*** ENTRIES SUPPLIED ***

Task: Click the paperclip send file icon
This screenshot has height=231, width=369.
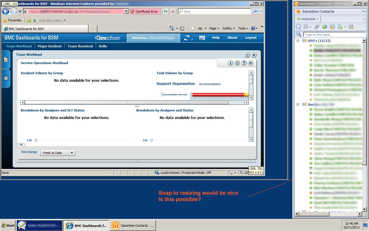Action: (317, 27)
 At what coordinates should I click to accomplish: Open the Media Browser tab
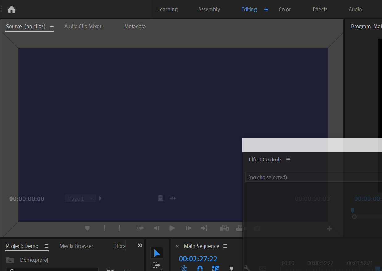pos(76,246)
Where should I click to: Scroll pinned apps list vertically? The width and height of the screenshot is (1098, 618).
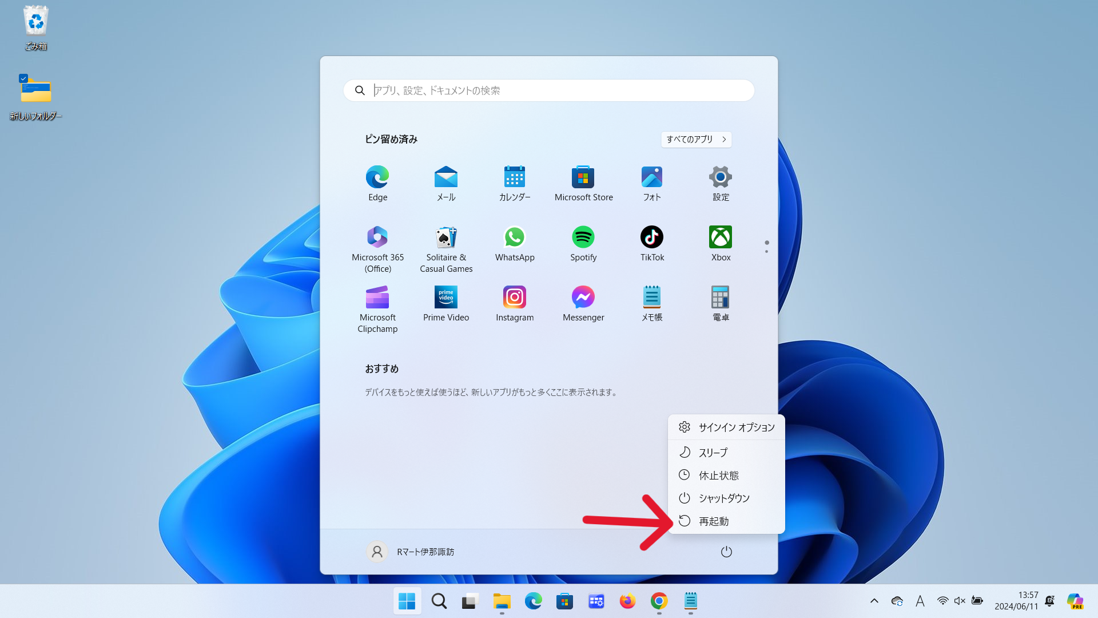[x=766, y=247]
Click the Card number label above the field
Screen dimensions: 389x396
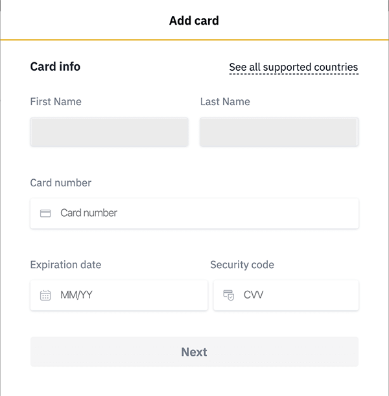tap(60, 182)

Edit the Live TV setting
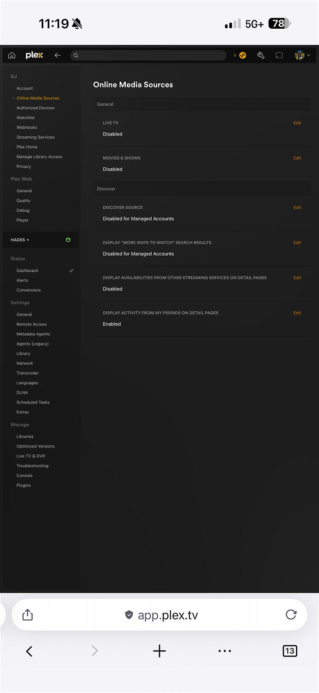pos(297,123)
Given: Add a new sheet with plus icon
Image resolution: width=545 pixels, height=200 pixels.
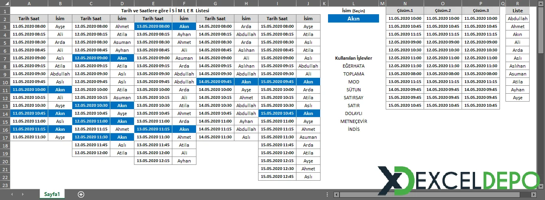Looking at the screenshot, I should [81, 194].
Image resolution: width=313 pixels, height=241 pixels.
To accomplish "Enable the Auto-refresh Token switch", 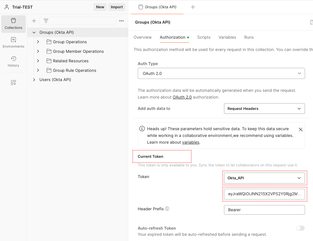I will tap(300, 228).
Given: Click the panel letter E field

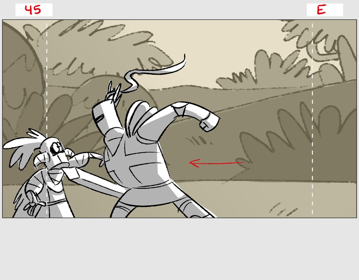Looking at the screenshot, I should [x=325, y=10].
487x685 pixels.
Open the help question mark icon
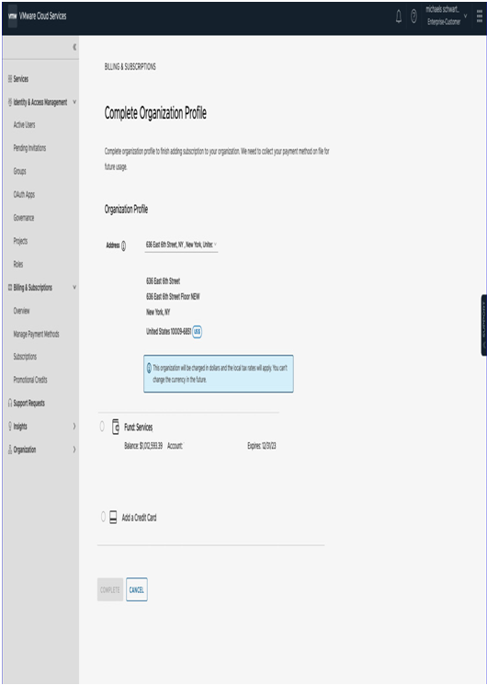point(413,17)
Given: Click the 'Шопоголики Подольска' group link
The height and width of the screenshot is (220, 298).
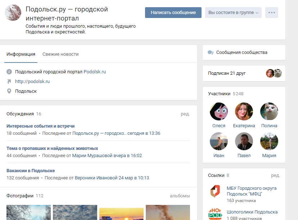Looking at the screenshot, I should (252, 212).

*** End of ENTRIES SUPPLIED ***
*** ENTRIES SUPPLIED ***

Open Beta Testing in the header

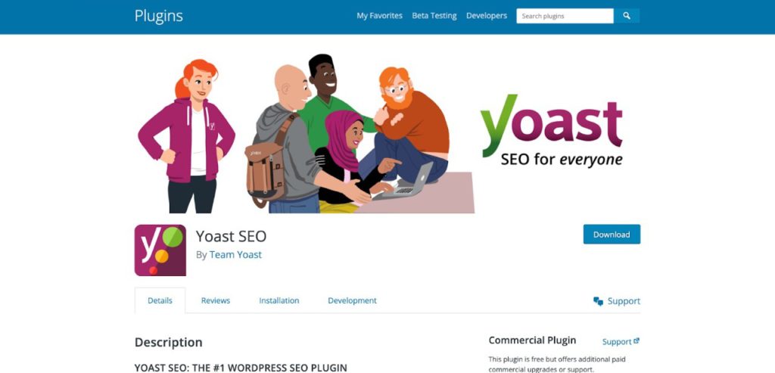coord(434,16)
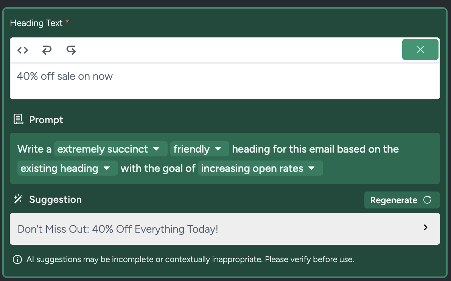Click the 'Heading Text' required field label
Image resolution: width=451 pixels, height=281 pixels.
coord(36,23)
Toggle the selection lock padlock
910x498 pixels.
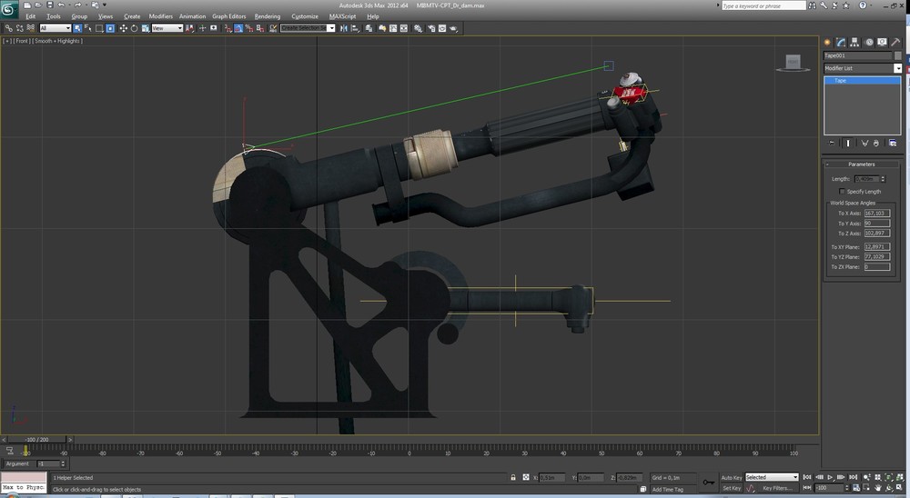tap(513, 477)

*** End of ENTRIES SUPPLIED ***

AIM OF THE TASK - Starting with the line that contains "Where should I" and finishing with the line that contains "Given: Add a new sheet with plus icon", reproduce every line of the material above exactly, but not the pictures.

SOLUTION TO THIS PROBLEM -
Where should I click to: Scroll pinned apps list vertically? The width and height of the screenshot is (1098, 618).
[x=766, y=247]
Click the Card number label above the field
Screen dimensions: 389x396
tap(60, 182)

Edit the Live TV setting
pos(297,123)
Given: Add a new sheet with plus icon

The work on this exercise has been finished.